Alors, c’est à la croisée de ces soucis d’aujourd’hui, de cette situation nouvelle et puis de cette œuvre nouée, que nous fondons, aujourd’hui, autour de Léo Lévy, son épouse, cette Fondation Benny-Lévy.

Cette Fondation aura pour tâche, d’abord, de retrouver, archiver, numériser les textes que Benny aura semés sur son passage, tout au long de sa brève vie.

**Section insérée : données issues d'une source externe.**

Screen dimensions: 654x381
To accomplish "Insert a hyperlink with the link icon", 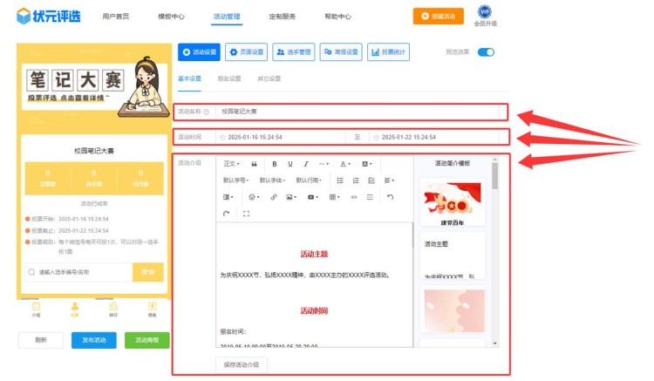I will point(274,197).
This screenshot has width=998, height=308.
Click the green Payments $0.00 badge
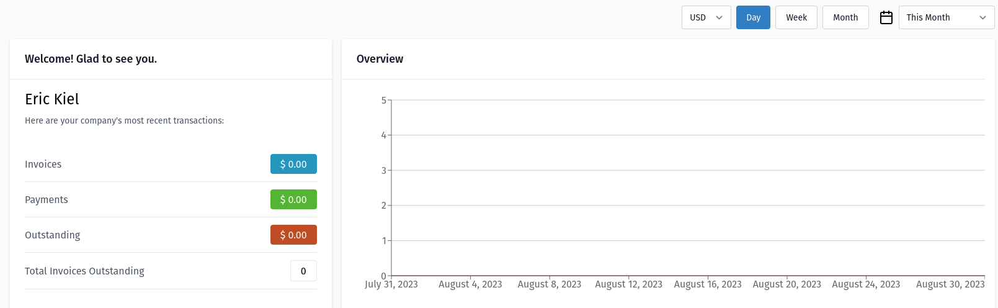point(293,199)
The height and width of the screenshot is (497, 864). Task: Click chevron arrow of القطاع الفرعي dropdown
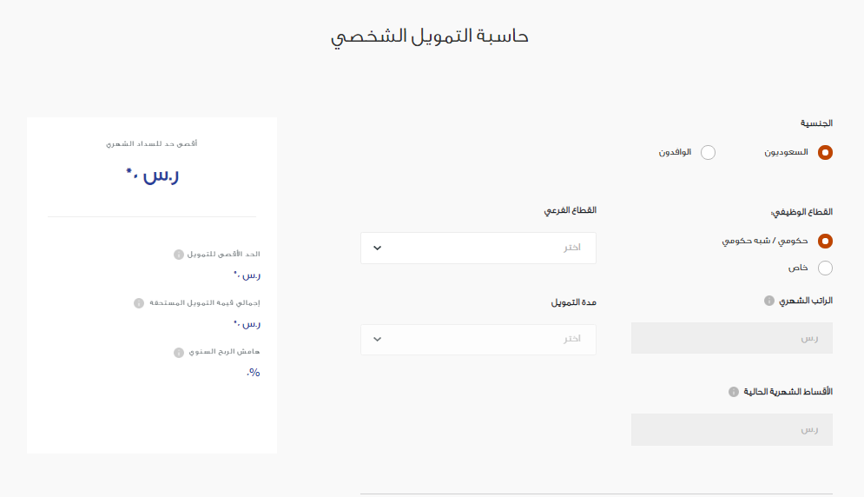pos(378,249)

Benny, c’était aussi un génie oral, un penseur de l’oralité, quelqu’un dont toute une part de l’œuvre n’est pas écrite du tout, mais s’est dite dans des séminaires dont certains, ici, se souviennent et dont il arrive sans arrêt qu’à Paris, à New York, ailleurs, on vienne me parler – petite société secrète de ceux qui ont tiré profit de la parole vive, de la lettre oralisée de Benny. Eh bien, seconde tâche de la Fondation Benny-Lévy : retrouver cette œuvre orale, la transcrire, la mettre au clair.

Et puis, dernière tâche de la Fondation : cette œuvre inachevée, cette œuvre dense et comme fermée sur elle-même, il faut non pas, bien sûr, l’achever – personne n’achève l’œuvre d’un penseur qui est restée en suspens, et ce suspens est comme son point d’orgue, qui résonnera pour l’éternité – mais enfin la Fondation Benny-Lévy octroiera, chaque année, des bourses à des chercheurs, des chercheurs israéliens, des chercheurs français, américains, francophones ou anglophones, qui travailleront sur ces textes et travailleront à leur faire rendre tout leur sens.

La Fondation suivra également de près un grand et beau projet, qui est né en France, autour de la chaîne de télévision Arte, mais qui connaîtra des dimensions internationales, et qui est un projet de film autour de cette aventure de vie, mais surtout de pensée, qu’est l’aventure Benny.

Et puis enfin cette Fondation sera, comme l’Institut d’études lévinassiennes, mais, cette fois, sans Benny, un lieu qui vivra de sa vie propre, et qui sera un lieu d’échange et de parole pour les juifs de toutes sortes.

Car la dernière chose que je voudrais dire, tant elle m’a frappé dans mes relations avec Benny, c’est, chez cet homme de rigueur et de radicalité, chez cet homme qui passait auprès de quelques esprits pressés pour un sectaire, son extraordinaire disponibilité à la pensée de l’autre : c’est ce qui a fait que l’Institut d’études lévinassiennes a été ce lieu, non pas tellement de dialogue, mais de différend ; et c’est la raison pour laquelle la Fondation Benny-Lévy doit l’être tout autant.

Voilà. Ce que nous faisons aujourd’hui, là, autour du nom de Benny, autour de son œuvre, autour de sa mémoire, c’est à la fois la chose la plus triste et la plus belle que l’on puisse faire autour du nom, de l’œuvre et de la mémoire d’un ami. Baudelaire disait que les morts ont des droits sur les vivants. Il disait que les vivants sont les tombeaux de leurs morts. Nous sommes nombreux ici, ce soir, à penser cela de Benny. Nous devons être, nous serons un peu, les tombeaux, mais les tombeaux vivants et les tombeaux pour faire vivre, de cette lettre vive et interrompue qu’est le travail de Benny Lévy.